■ **Goal of the exercise**: Copy out every record below with complete accuracy.

■ **Data excerpts**:
BEGIN

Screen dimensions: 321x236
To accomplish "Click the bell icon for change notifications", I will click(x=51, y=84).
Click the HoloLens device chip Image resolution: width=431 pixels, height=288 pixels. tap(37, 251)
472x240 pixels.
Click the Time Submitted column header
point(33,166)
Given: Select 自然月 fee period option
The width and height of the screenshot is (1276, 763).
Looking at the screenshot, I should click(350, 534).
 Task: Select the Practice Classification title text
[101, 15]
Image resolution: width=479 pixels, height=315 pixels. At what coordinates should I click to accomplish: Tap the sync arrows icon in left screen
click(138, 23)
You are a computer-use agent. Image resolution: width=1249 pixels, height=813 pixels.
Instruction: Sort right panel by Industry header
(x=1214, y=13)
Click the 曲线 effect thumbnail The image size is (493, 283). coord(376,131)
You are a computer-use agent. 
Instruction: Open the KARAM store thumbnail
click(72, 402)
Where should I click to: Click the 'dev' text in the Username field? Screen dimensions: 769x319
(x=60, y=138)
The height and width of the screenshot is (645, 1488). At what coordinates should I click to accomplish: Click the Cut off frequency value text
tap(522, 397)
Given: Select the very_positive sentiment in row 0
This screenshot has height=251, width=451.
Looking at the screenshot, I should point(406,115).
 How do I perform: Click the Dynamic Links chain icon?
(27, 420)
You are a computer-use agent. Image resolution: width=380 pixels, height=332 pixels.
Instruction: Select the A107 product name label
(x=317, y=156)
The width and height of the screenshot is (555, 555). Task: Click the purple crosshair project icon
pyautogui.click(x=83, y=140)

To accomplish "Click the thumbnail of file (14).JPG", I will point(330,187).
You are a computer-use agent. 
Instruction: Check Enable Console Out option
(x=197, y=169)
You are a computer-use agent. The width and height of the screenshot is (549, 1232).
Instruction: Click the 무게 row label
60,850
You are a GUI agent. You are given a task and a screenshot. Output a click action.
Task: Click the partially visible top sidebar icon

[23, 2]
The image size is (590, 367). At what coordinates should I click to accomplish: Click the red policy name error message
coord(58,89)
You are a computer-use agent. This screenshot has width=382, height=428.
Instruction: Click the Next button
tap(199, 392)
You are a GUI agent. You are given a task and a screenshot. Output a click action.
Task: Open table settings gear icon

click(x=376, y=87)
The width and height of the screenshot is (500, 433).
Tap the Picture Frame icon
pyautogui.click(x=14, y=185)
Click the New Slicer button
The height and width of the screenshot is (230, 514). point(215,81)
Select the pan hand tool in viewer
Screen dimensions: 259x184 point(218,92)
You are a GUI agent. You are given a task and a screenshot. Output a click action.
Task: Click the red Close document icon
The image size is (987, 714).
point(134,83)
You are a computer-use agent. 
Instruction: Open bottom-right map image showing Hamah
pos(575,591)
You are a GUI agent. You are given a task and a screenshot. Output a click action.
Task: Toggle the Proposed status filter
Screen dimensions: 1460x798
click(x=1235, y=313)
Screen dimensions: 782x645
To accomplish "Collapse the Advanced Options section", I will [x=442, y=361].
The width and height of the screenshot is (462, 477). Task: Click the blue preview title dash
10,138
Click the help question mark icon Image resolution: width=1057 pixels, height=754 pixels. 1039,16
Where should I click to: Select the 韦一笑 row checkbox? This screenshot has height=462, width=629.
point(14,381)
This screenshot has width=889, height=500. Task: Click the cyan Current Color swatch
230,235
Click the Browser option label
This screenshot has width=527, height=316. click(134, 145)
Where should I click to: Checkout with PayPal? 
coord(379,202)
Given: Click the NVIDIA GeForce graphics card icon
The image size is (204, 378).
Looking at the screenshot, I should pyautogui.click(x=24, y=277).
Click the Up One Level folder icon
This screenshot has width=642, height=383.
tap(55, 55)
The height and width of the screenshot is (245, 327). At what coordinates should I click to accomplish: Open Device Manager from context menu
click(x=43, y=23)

END

■ **Output**:
Screen dimensions: 321x236
To accomplish "Click the bell icon for change notifications", I will click(x=51, y=84).
Click the HoloLens device chip Image resolution: width=431 pixels, height=288 pixels. tap(37, 251)
472x240 pixels.
Click the Time Submitted column header
point(33,166)
Given: Select 自然月 fee period option
The width and height of the screenshot is (1276, 763).
Looking at the screenshot, I should click(350, 534).
 Task: Select the Practice Classification title text
[101, 15]
Image resolution: width=479 pixels, height=315 pixels. At what coordinates should I click to accomplish: Tap the sync arrows icon in left screen
click(138, 23)
You are a computer-use agent. Image resolution: width=1249 pixels, height=813 pixels.
Instruction: Sort right panel by Industry header
(x=1214, y=13)
Click the 曲线 effect thumbnail The image size is (493, 283). coord(376,131)
You are a computer-use agent. 
Instruction: Open the KARAM store thumbnail
click(72, 402)
Where should I click to: Click the 'dev' text in the Username field? Screen dimensions: 769x319
(x=60, y=138)
The height and width of the screenshot is (645, 1488). At what coordinates should I click to accomplish: Click the Cut off frequency value text
tap(522, 397)
Given: Select the very_positive sentiment in row 0
This screenshot has height=251, width=451.
Looking at the screenshot, I should point(406,115).
 How do I perform: Click the Dynamic Links chain icon?
(27, 420)
You are a computer-use agent. Image resolution: width=380 pixels, height=332 pixels.
Instruction: Select the A107 product name label
(x=317, y=156)
The width and height of the screenshot is (555, 555). Task: Click the purple crosshair project icon
pyautogui.click(x=83, y=140)

To accomplish "Click the thumbnail of file (14).JPG", I will point(330,187).
You are a computer-use agent. 
Instruction: Check Enable Console Out option
(x=197, y=169)
You are a computer-use agent. The width and height of the screenshot is (549, 1232).
Instruction: Click the 무게 row label
60,850
You are a GUI agent. You are given a task and a screenshot. Output a click action.
Task: Click the partially visible top sidebar icon

[23, 2]
The image size is (590, 367). At what coordinates should I click to accomplish: Click the red policy name error message
coord(58,89)
You are a computer-use agent. This screenshot has width=382, height=428.
Instruction: Click the Next button
tap(199, 392)
You are a GUI agent. You are given a task and a screenshot. Output a click action.
Task: Open table settings gear icon

click(x=376, y=87)
The width and height of the screenshot is (500, 433).
Tap the Picture Frame icon
pyautogui.click(x=14, y=185)
Click the New Slicer button
The height and width of the screenshot is (230, 514). point(215,81)
Select the pan hand tool in viewer
Screen dimensions: 259x184 point(218,92)
You are a GUI agent. You are given a task and a screenshot. Output a click action.
Task: Click the red Close document icon
The image size is (987, 714).
point(134,83)
You are a computer-use agent. 
Instruction: Open bottom-right map image showing Hamah
pos(575,591)
You are a GUI agent. You are given a task and a screenshot. Output a click action.
Task: Toggle the Proposed status filter
Screen dimensions: 1460x798
click(x=1235, y=313)
Screen dimensions: 782x645
To accomplish "Collapse the Advanced Options section", I will [x=442, y=361].
The width and height of the screenshot is (462, 477). Task: Click the blue preview title dash
10,138
Click the help question mark icon Image resolution: width=1057 pixels, height=754 pixels. 1039,16
Where should I click to: Select the 韦一笑 row checkbox? This screenshot has height=462, width=629.
point(14,381)
This screenshot has width=889, height=500. Task: Click the cyan Current Color swatch
230,235
Click the Browser option label
This screenshot has width=527, height=316. click(134, 145)
Where should I click to: Checkout with PayPal? 
coord(379,202)
Given: Click the NVIDIA GeForce graphics card icon
The image size is (204, 378).
Looking at the screenshot, I should pyautogui.click(x=24, y=277).
Click the Up One Level folder icon
This screenshot has width=642, height=383.
tap(55, 55)
The height and width of the screenshot is (245, 327). At what coordinates should I click to accomplish: Open Device Manager from context menu
click(x=43, y=23)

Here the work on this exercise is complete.